Assigned task
Nothing left out, nothing added: return the full set of records.

Pixel coordinate grounding data:
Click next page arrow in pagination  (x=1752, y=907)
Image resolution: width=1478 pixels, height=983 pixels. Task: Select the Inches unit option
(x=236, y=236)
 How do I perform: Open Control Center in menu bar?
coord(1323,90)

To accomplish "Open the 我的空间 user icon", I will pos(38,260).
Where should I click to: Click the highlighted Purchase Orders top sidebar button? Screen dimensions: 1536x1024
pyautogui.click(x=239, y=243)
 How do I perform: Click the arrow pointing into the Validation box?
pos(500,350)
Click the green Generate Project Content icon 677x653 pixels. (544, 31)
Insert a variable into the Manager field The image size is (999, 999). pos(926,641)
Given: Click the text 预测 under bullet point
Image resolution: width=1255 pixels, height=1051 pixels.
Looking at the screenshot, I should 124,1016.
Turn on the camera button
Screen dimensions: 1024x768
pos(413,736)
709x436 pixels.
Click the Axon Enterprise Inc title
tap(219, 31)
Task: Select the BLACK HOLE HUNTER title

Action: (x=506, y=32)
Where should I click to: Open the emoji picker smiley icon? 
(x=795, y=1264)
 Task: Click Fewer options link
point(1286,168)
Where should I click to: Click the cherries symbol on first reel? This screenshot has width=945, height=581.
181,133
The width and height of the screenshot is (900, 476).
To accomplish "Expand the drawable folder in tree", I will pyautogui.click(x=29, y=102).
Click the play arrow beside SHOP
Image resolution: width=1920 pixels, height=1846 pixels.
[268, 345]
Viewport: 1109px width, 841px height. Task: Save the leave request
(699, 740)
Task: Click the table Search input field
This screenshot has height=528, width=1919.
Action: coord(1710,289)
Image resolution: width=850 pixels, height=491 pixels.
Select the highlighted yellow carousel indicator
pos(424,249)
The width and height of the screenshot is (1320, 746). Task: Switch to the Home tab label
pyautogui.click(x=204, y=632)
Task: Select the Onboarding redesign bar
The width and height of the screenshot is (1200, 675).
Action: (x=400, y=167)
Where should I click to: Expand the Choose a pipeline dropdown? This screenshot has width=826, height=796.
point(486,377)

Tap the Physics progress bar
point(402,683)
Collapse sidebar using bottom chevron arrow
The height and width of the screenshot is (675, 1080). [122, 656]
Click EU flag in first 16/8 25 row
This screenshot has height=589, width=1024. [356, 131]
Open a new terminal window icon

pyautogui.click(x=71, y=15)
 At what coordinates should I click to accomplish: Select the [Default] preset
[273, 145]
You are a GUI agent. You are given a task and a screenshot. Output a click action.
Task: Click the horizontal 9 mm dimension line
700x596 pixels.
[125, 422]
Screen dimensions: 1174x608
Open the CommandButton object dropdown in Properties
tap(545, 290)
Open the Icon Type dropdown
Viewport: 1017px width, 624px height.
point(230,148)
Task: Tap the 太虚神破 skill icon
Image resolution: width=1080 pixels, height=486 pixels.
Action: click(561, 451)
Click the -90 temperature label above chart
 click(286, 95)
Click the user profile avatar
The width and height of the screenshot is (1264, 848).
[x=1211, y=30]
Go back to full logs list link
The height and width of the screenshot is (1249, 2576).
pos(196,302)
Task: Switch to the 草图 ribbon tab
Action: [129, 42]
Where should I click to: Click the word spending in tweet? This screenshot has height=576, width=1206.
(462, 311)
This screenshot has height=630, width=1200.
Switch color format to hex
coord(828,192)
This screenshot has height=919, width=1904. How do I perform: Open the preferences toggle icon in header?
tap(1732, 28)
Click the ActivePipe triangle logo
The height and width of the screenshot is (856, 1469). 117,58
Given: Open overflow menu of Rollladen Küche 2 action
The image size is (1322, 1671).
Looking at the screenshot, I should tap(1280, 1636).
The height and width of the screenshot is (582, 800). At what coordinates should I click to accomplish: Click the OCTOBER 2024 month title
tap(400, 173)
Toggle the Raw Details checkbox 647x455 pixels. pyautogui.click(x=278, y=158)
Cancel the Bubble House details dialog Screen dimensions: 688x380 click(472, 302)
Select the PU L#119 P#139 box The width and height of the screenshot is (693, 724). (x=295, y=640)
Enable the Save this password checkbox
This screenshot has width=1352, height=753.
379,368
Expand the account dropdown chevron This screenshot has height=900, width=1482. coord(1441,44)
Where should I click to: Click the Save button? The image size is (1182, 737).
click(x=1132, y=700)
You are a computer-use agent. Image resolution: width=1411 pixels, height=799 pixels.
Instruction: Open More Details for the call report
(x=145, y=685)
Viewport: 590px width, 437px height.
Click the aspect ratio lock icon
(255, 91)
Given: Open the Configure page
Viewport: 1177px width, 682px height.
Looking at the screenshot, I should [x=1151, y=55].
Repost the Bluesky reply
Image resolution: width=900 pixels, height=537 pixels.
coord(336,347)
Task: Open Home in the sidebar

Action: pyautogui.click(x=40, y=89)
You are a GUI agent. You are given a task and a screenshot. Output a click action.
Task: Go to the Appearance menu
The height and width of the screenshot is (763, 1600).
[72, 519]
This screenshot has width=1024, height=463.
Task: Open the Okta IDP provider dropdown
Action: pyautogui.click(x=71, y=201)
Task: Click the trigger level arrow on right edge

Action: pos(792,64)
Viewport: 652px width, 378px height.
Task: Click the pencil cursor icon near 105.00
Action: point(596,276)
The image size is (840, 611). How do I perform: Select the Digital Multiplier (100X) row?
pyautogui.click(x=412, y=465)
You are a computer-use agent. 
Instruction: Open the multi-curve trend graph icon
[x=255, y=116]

Result of this exercise
Click next page arrow in pagination  (x=1752, y=907)
Image resolution: width=1478 pixels, height=983 pixels. Task: Select the Inches unit option
(x=236, y=236)
 How do I perform: Open Control Center in menu bar?
coord(1323,90)

To accomplish "Open the 我的空间 user icon", I will pos(38,260).
Where should I click to: Click the highlighted Purchase Orders top sidebar button? Screen dimensions: 1536x1024
pyautogui.click(x=239, y=243)
 How do I perform: Click the arrow pointing into the Validation box?
pos(500,350)
Click the green Generate Project Content icon 677x653 pixels. (544, 31)
Insert a variable into the Manager field The image size is (999, 999). pos(926,641)
Given: Click the text 预测 under bullet point
Image resolution: width=1255 pixels, height=1051 pixels.
Looking at the screenshot, I should 124,1016.
Turn on the camera button
Screen dimensions: 1024x768
pos(413,736)
709x436 pixels.
Click the Axon Enterprise Inc title
tap(219, 31)
Task: Select the BLACK HOLE HUNTER title

Action: (x=506, y=32)
Where should I click to: Open the emoji picker smiley icon? 
(x=795, y=1264)
 Task: Click Fewer options link
point(1286,168)
Where should I click to: Click the cherries symbol on first reel? This screenshot has width=945, height=581.
181,133
The width and height of the screenshot is (900, 476).
To accomplish "Expand the drawable folder in tree", I will pyautogui.click(x=29, y=102).
Click the play arrow beside SHOP
Image resolution: width=1920 pixels, height=1846 pixels.
[268, 345]
Viewport: 1109px width, 841px height. Task: Save the leave request
(699, 740)
Task: Click the table Search input field
This screenshot has height=528, width=1919.
Action: coord(1710,289)
Image resolution: width=850 pixels, height=491 pixels.
Select the highlighted yellow carousel indicator
pos(424,249)
The width and height of the screenshot is (1320, 746). Task: Switch to the Home tab label
pyautogui.click(x=204, y=632)
Task: Select the Onboarding redesign bar
The width and height of the screenshot is (1200, 675).
Action: (x=400, y=167)
Where should I click to: Expand the Choose a pipeline dropdown? This screenshot has width=826, height=796.
point(486,377)

Tap the Physics progress bar
point(402,683)
Collapse sidebar using bottom chevron arrow
The height and width of the screenshot is (675, 1080). [122, 656]
Click EU flag in first 16/8 25 row
This screenshot has height=589, width=1024. [356, 131]
Open a new terminal window icon

pyautogui.click(x=71, y=15)
 At what coordinates should I click to accomplish: Select the [Default] preset
[273, 145]
You are a GUI agent. You are given a task and a screenshot. Output a click action.
Task: Click the horizontal 9 mm dimension line
700x596 pixels.
[125, 422]
Screen dimensions: 1174x608
Open the CommandButton object dropdown in Properties
tap(545, 290)
Open the Icon Type dropdown
Viewport: 1017px width, 624px height.
point(230,148)
Task: Tap the 太虚神破 skill icon
Image resolution: width=1080 pixels, height=486 pixels.
Action: click(561, 451)
Click the -90 temperature label above chart
 click(286, 95)
Click the user profile avatar
The width and height of the screenshot is (1264, 848).
[x=1211, y=30]
Go back to full logs list link
The height and width of the screenshot is (1249, 2576).
pos(196,302)
Task: Switch to the 草图 ribbon tab
Action: [129, 42]
Where should I click to: Click the word spending in tweet? This screenshot has height=576, width=1206.
(462, 311)
This screenshot has height=630, width=1200.
Switch color format to hex
coord(828,192)
This screenshot has height=919, width=1904. How do I perform: Open the preferences toggle icon in header?
tap(1732, 28)
Click the ActivePipe triangle logo
The height and width of the screenshot is (856, 1469). 117,58
Given: Open overflow menu of Rollladen Küche 2 action
The image size is (1322, 1671).
Looking at the screenshot, I should tap(1280, 1636).
The height and width of the screenshot is (582, 800). At what coordinates should I click to accomplish: Click the OCTOBER 2024 month title
tap(400, 173)
Toggle the Raw Details checkbox 647x455 pixels. pyautogui.click(x=278, y=158)
Cancel the Bubble House details dialog Screen dimensions: 688x380 click(472, 302)
Select the PU L#119 P#139 box The width and height of the screenshot is (693, 724). (x=295, y=640)
Enable the Save this password checkbox
This screenshot has width=1352, height=753.
379,368
Expand the account dropdown chevron This screenshot has height=900, width=1482. coord(1441,44)
Where should I click to: Click the Save button? The image size is (1182, 737).
click(x=1132, y=700)
You are a computer-use agent. Image resolution: width=1411 pixels, height=799 pixels.
Instruction: Open More Details for the call report
(x=145, y=685)
Viewport: 590px width, 437px height.
Click the aspect ratio lock icon
(255, 91)
Given: Open the Configure page
Viewport: 1177px width, 682px height.
Looking at the screenshot, I should [x=1151, y=55].
Repost the Bluesky reply
Image resolution: width=900 pixels, height=537 pixels.
coord(336,347)
Task: Open Home in the sidebar

Action: pyautogui.click(x=40, y=89)
You are a GUI agent. You are given a task and a screenshot. Output a click action.
Task: Go to the Appearance menu
The height and width of the screenshot is (763, 1600).
[72, 519]
This screenshot has width=1024, height=463.
Task: Open the Okta IDP provider dropdown
Action: pyautogui.click(x=71, y=201)
Task: Click the trigger level arrow on right edge

Action: pos(792,64)
Viewport: 652px width, 378px height.
Task: Click the pencil cursor icon near 105.00
Action: point(596,276)
The image size is (840, 611). How do I perform: Select the Digital Multiplier (100X) row?
pyautogui.click(x=412, y=465)
You are a computer-use agent. 
Instruction: Open the multi-curve trend graph icon
[x=255, y=116]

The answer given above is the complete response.